--- RECORDS PROVIDED ---
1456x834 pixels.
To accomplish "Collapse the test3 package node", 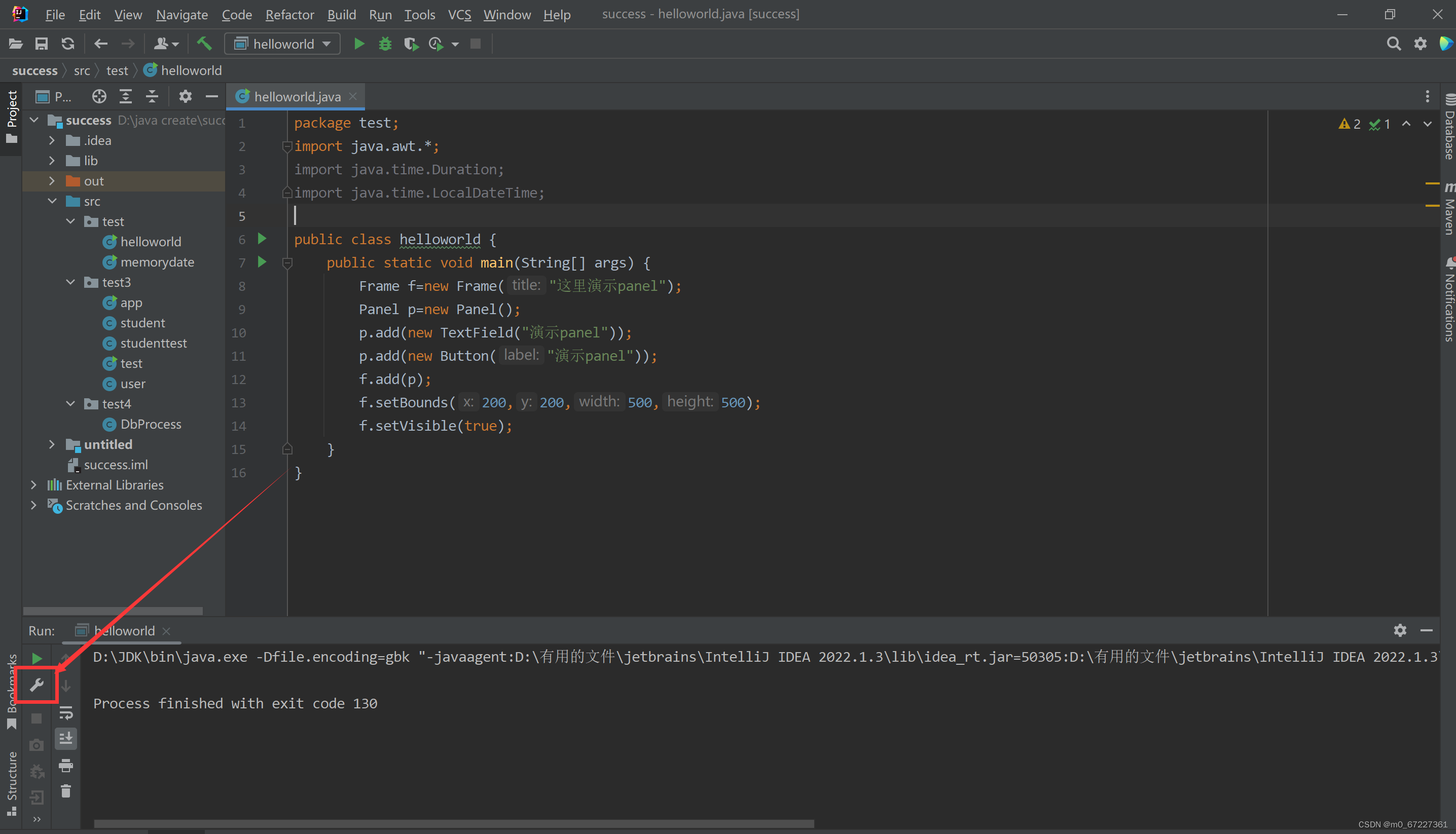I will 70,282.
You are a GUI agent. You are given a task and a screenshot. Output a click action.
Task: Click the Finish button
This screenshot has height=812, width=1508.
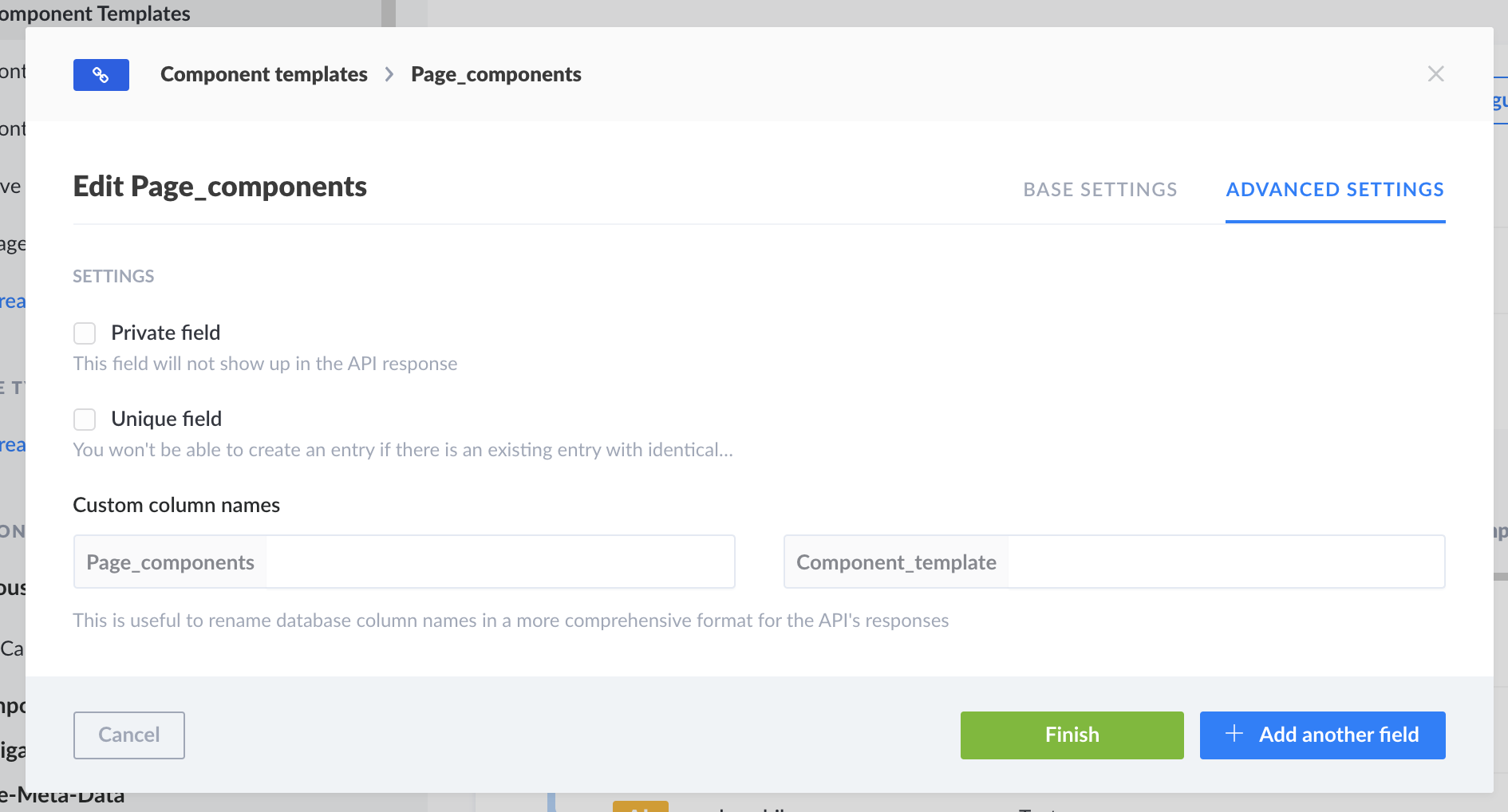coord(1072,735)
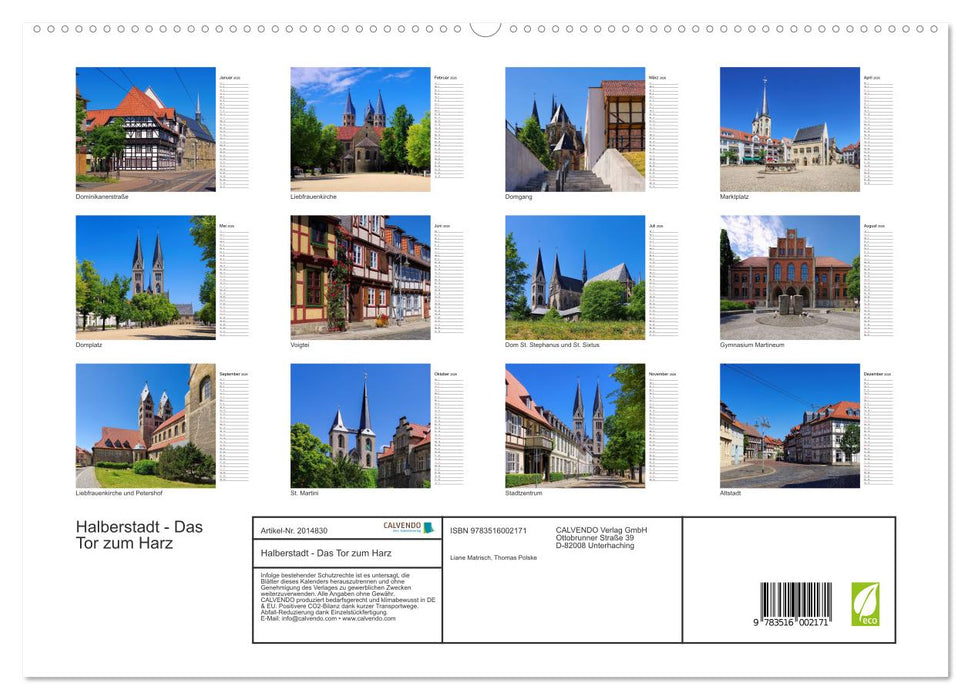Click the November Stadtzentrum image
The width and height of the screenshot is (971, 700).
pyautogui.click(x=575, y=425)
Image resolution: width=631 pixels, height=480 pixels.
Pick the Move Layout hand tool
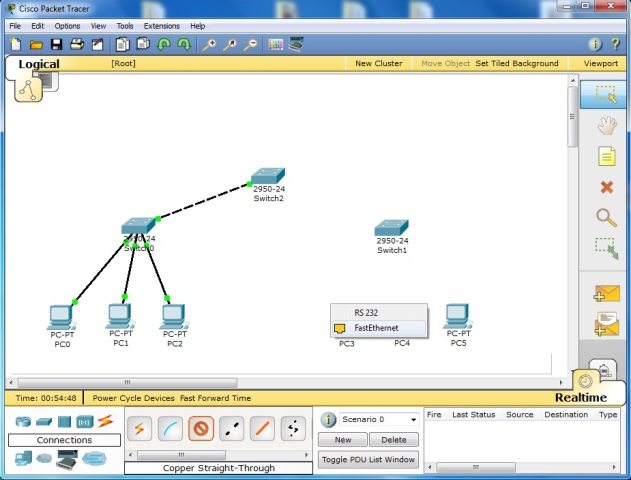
---
### TASK BRIEF
Which lines in the listing above contain the string "pixels"? Copy each one out.

### ANSWER TO THIS EXERCISE
1456x834 pixels.
Image resolution: width=631 pixels, height=480 pixels.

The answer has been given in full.